===== RECORDS

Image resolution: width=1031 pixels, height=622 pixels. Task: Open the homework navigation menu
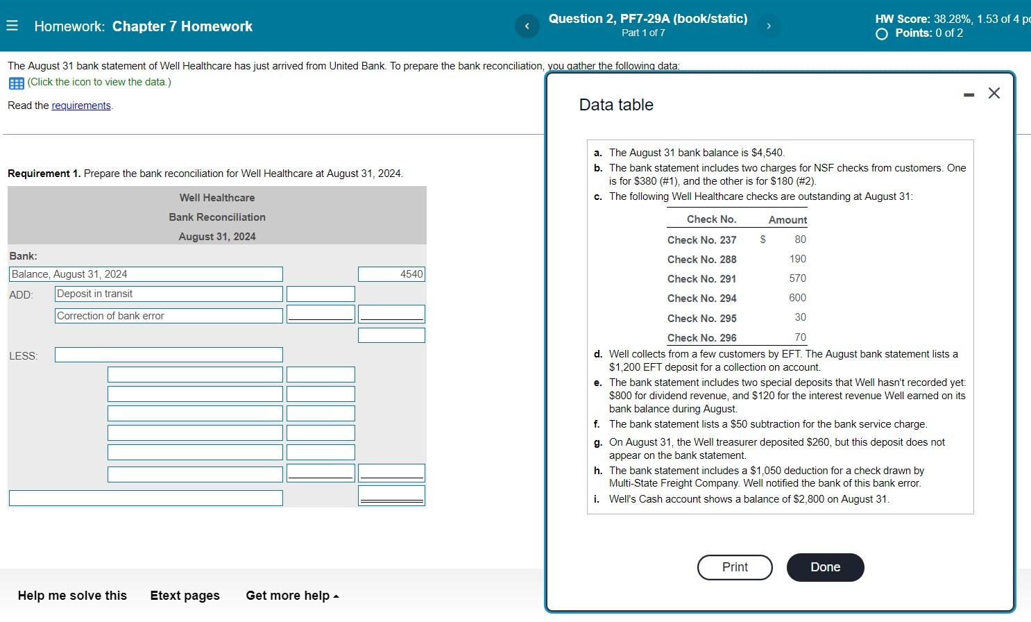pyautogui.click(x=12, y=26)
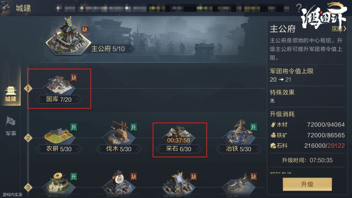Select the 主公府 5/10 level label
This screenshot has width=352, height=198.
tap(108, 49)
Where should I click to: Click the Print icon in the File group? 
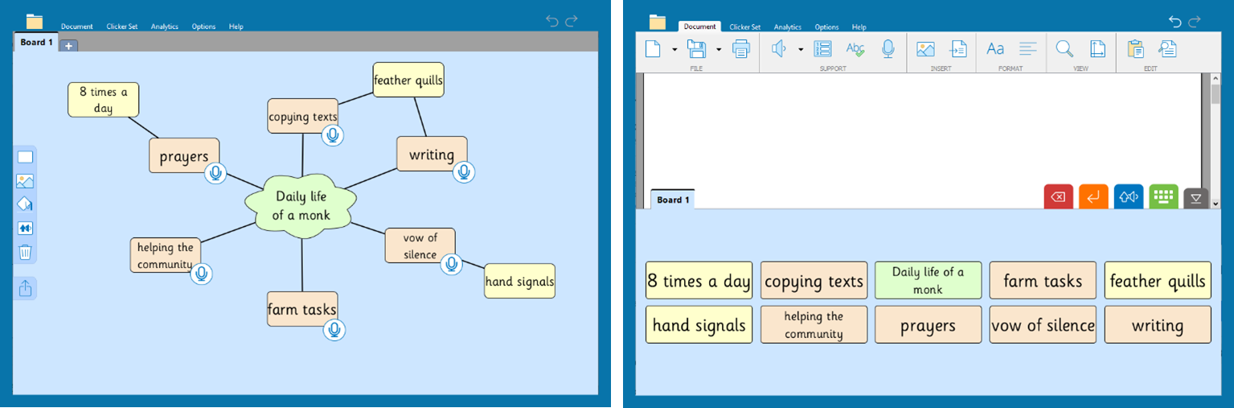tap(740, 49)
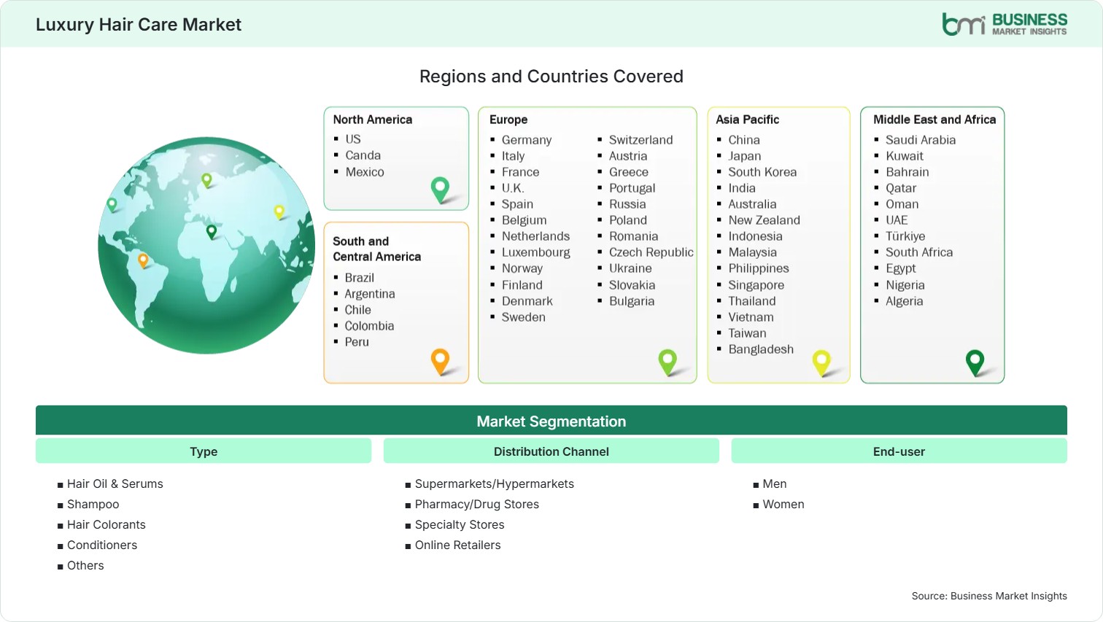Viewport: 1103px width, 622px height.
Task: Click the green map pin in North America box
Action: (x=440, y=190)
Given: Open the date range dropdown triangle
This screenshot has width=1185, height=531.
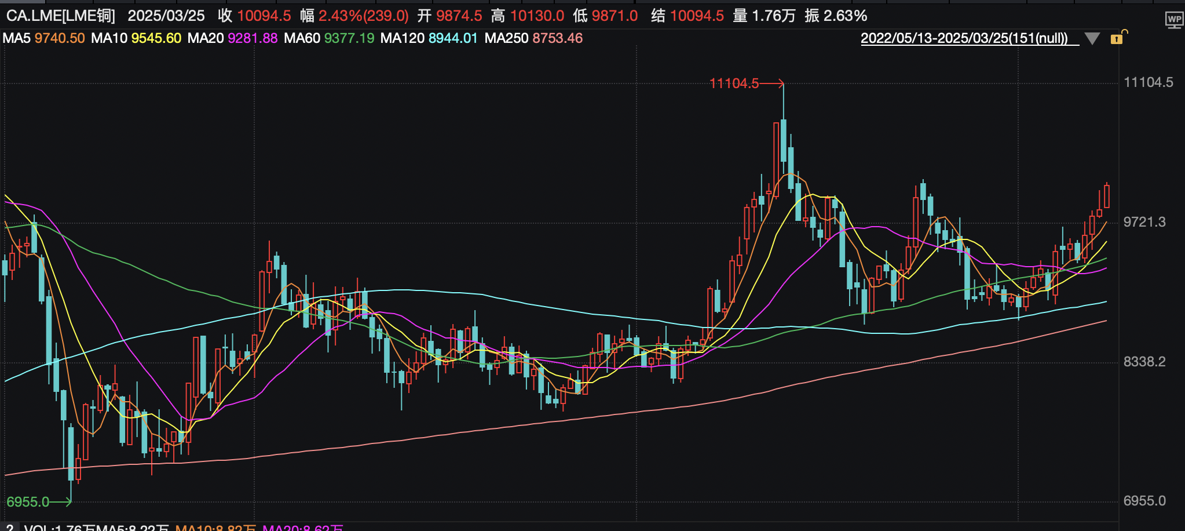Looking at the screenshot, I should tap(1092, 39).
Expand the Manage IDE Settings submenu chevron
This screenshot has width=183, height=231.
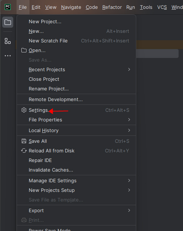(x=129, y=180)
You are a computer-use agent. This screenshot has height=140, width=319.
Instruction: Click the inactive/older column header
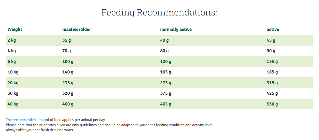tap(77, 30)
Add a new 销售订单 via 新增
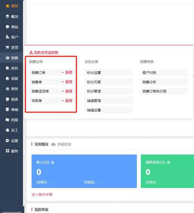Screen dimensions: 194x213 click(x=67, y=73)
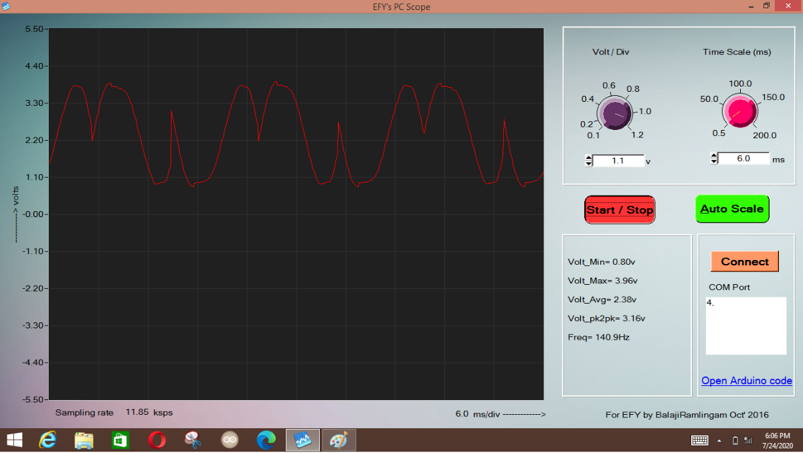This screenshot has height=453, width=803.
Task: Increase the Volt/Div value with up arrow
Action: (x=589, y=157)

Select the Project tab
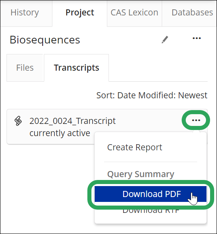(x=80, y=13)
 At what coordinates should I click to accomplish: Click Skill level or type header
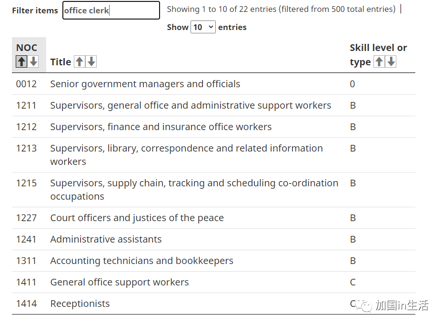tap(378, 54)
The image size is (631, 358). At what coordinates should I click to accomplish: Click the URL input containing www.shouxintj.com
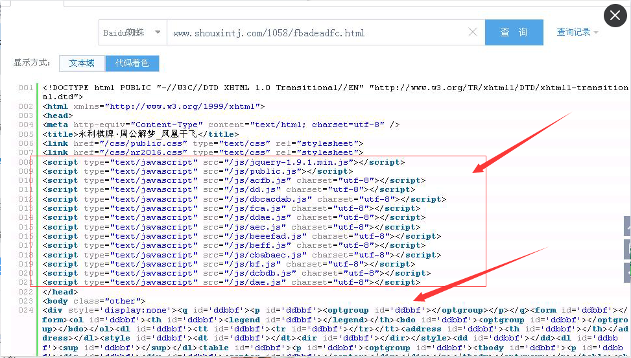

==========

§ TASK TO COMPLETE
This task calls for the lines from the line holding "At what coordinates should I click to accomplish: Click Skill" through the last line above, restated word for word with both ends included and the pictures dropped.

§ REPLY TO THE TASK
 At what coordinates should I click to accomplish: Click Skill level or type header
tap(378, 54)
The image size is (631, 358). At what coordinates should I click to accomplish: Click the URL input containing www.shouxintj.com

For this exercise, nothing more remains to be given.